It will be cold today, the coldest we've seen so far this season: highs in the 20s and, at night, a plummet toward single digits. I suppose this means my arugula is well and truly dead, but the salad garden certainly had a good run this year--fresh greens from April to December, without a greenhouse or even a cold frame. And the kale and collards are still hanging on.
I finished that manuscript review yesterday. Today I've got meetings in the morning and the afternoon, and tomorrow I'll climb down into a new editing hole. But, on the bright side, I did have a long conversation with the director of Monson Arts yesterday, who is working to set up some teaching opportunities for early 2021. I know the Frost Place is also planning to host some more online workshops. So maybe I won't be perpetually chained to grammar pedantry.
Nonetheless, I'm feeling a little disheartened this morning. Last night's Zoom poetry-group session was weird, mostly because my wifi was acting up, so commentary kept being truncated in strange and unnerving ways. The conversation felt errant and ominous, as if everyone else knew something I didn't. It was like being surrounded by high school backbiters, and yet in real life these are good and friendly people, and the problem was entirely technical.

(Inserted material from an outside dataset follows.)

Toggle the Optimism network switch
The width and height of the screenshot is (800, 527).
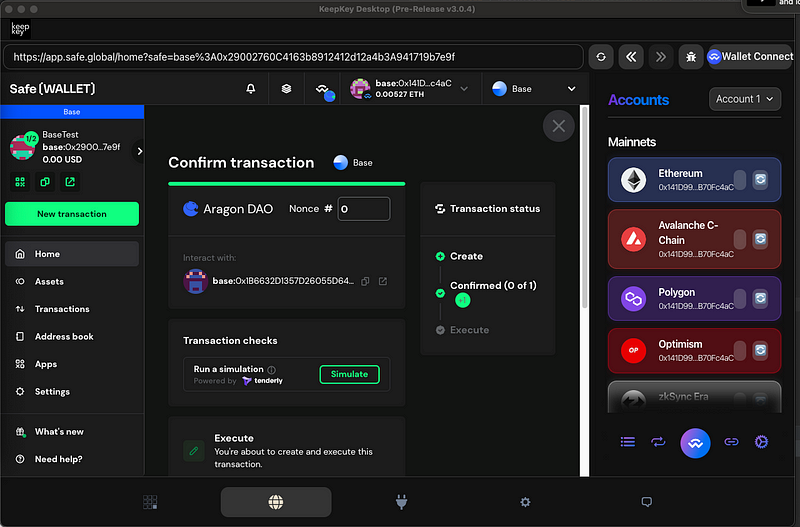point(740,350)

So this morning, without reason or logic, I'm cloaked in that old familiar social-outcast feeling, and I wish it would go away.
1 comment:
Yesterday was illuminating for me. For that brief half hour when Google was down, I became so excited, even as my young colleagues were paralyzed. I pulled material out of my file cabinet, handed out paper (real paper) and pencils, wrote on the board, bounced around the room. Kids folded paper, made columns, wrote words by hand. Then the intercom announced that Google was back. Back to Zoom, to GoogleDocs, to the LCD projector, to a constant invisible intermediary between me and my students. Ugh.